Özetle, her iki grubun da sağlığını olumsuz yönde etkileyecek hiçbir gıda bulunmuyor.
‘+1 Down Kafe’, ‘Engelsiz Kafe’ ve şimdi de ‘Diyet Kafe’ gibi çoğu kişinin aklına gelmeyen, her biri Türkiye’ye örnek bu çok özel mekanlara imza atan Başkan Olgun Atila ve ekibini yürekten kutluyorum.
Genç yaşına rağmen, adı gibi ‘olgun’...
Belediyeciliğin sadece alt ve üst yapı değil, aynı zamanda insana ve hayata dokunan projeleri hayata geçirmek olduğunu her fırsatta gösteriyor.
Dilerim, yıllardır özlemi duyulan bu ve benzeri kafelerin sayısı çoğalır.
Bu durumdaki çocuklar özel günlerinde bir araya gelebilecekleri ve her zaman kullanıp sosyalleşebilecekleri mekanlara kavuşur.
Her şeyden önemlisi, dışarı çıktıklarında aç kalmaz ve koşarak evlerine gitmek zorunda kalmazlar.
***
YETER
Sormayın artık!
İZMİR Büyükşehir Belediye Başkanı Aziz Kocaoğlu ne zaman bir yeri ziyaret etse, arkadaşlar hemen soruyor:
“2019’daki seçimde aday mısınız?”
“Peki, erken seçim olursa yine var mısınız?”
Cevap her defasında aynı:
“Erken de olsa, geç de olsa adaylık konusunda kararımızı 6 ay önce vereceğiz.”
Son kez 23 Eylül’de, yani 1 hafta önce, CHP İl Başkanı Asuman Ali Güven’i ziyaretinde soruldu.
Ondan önce 9 Temmuz’da, daha öncesinde 24 Haziran’da, daha da öncesinde 29 Mart’ta sorulmuştu.
Gerçi zaman zaman...
“Hiçbir kariyer planım yok. Eve gitmek, torun sevmek istiyorum.”
“Zirvede bırakmak gerek. Dünyayı benden daha iyi tanıyan pırıl pırıl arkadaşlar var. Görevi onlara teslim etmekte fayda olduğunu düşünüyorum.”
“Ne yorulması arkadaşlar! 13 sene daha başkanlık yapmayı düşünüyorum” diyerek kafalarda soru işareti yaratsa da...
Her defasında açık kapı bırakıp 6 ay vurgusu yapmayı ihmal etmedi.
O yüzden diyorum ki...
N’olur artık sormayın!
***
HAFTANIN FOTOĞRAFI
İZMİR Büyükşehir Belediyesi’nin bu yıl 14’üncü kez düzenlediği “Tarihe Saygı/Yerel Koruma Ödülleri”ni kazananlar geçtiğimiz günlerde belli oldu.

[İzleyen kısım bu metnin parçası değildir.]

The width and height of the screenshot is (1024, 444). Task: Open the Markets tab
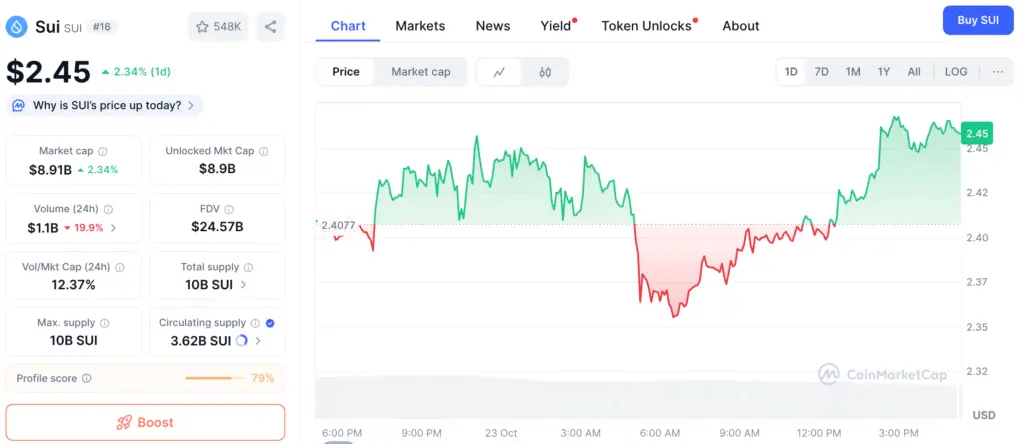pos(420,26)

Yarışmada ilk kez bu yıl yer alan “Geleneksel Zanaatların Yaşatılması” kategorisinin ödüllerini ise 3 usta paylaştı.
Biri, Tire Başköy’den kabak kemane ustası İrfan Alkur.
Diğeri, Tire’den semerci ustası Abdullah Süren.
Öbürü ise, yine Tire’den nalbant ustası Mehmet Nalbant.
Büyükşehir Basın Yayın ve Halkla İlişkiler Müdürlüğü, haberle birlikte fotoğraf servisi de yaptı.
İçlerinden biri var ki, müthiş!
Tesadüf mü bilmem ama yaptığı işi kendisine soyadı olarak alan Mehmet Nalbant’ın şu pozuna bir bakar mısınız!
Bana kovboy filmlerinin efsane aktörü John Wayne’i hatırlattı.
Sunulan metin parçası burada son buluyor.